Personally, I don't think a CW degree is relevant in terms of getting a job. It's not relevant if you want to earn enough to feed a family of four. You need to arm yourself with something else, with some other skills set, you need to thoughtfully and consciously and ethically build up a network that can help you use those skills to earn some money, and then use the spare time to write. I mean, let's face it: not everyone become full-time writers. And even full-time writers do things other than churn out novel after novel after novel: they make music, they put up awesome YouTube channels with their brothers, they write episodes of Doctor Who.
If asked, I think that creative writing as a pedagogy is important because it teaches craft, and craft is important.

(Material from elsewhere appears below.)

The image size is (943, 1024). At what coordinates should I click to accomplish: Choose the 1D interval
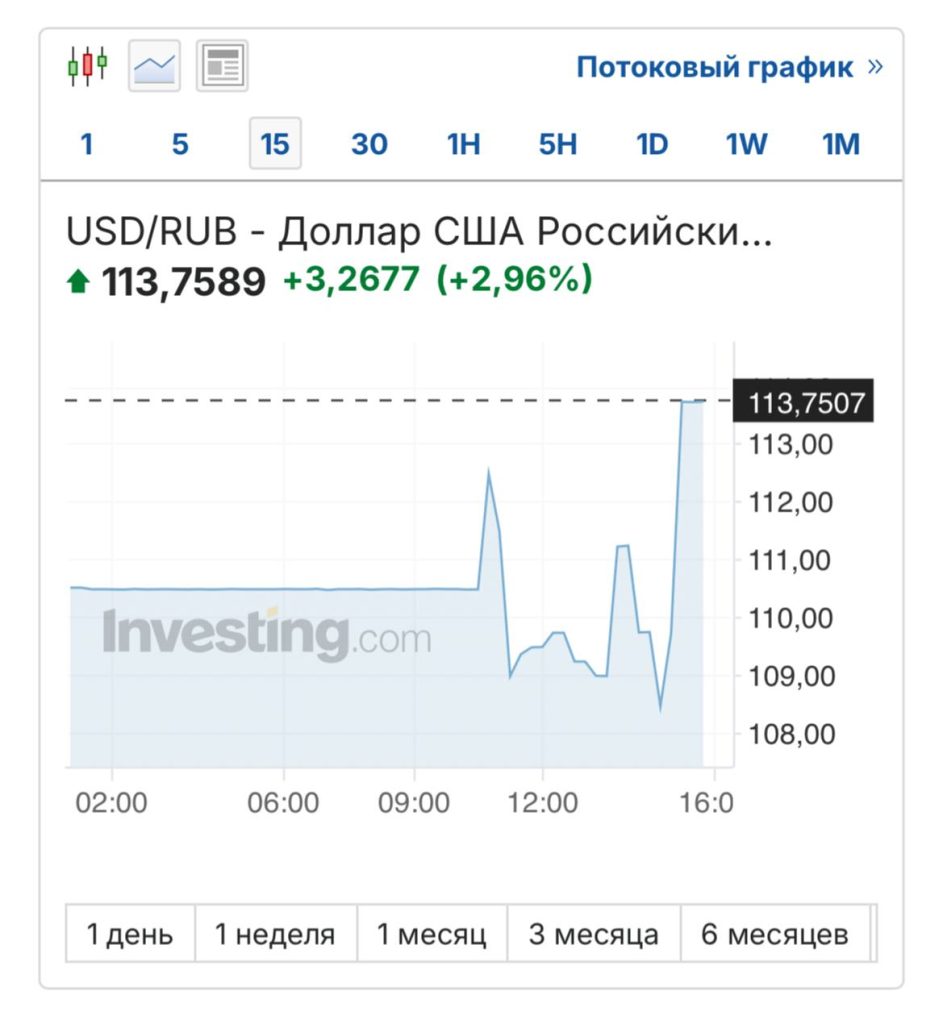click(x=652, y=145)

All the great ideas in the world will be useless if you can't communicate them in a way that is understandable, poignant, and beautiful. People focus so much on content, on "life experiences" that sometimes craft falls by the wayside. But then again, craft is not the be-all, end-all of writing, and let's face it, you can have all the craft drilled into your head but if you're not inclined to write, if you don't have the impetus of producing something at the end of the day, then there's no point.
Creative writing is not a relevant degree because people take it up out of love of the written word, the consequences be damned. In that sense, it is not as relevant as, say, computer engineering or management or business administration. But in terms of contributing to something larger than yourself and your immediate concerns, then yes, writing is one of those activities where we try and figure out the intricacies of the human experience. But in doing so, we need to remember why we write in the first place, because it is that thought that will sustain us, that will make us pursue this love of telling stories. Because, let's face it, human civilization began because people said "Hey look, hunting and gathering and making and bearing children is not enough. Let's sit by the campfire, drink some alcohol, and tell stories."
And a thousand and more years later, we're still doing the same thing.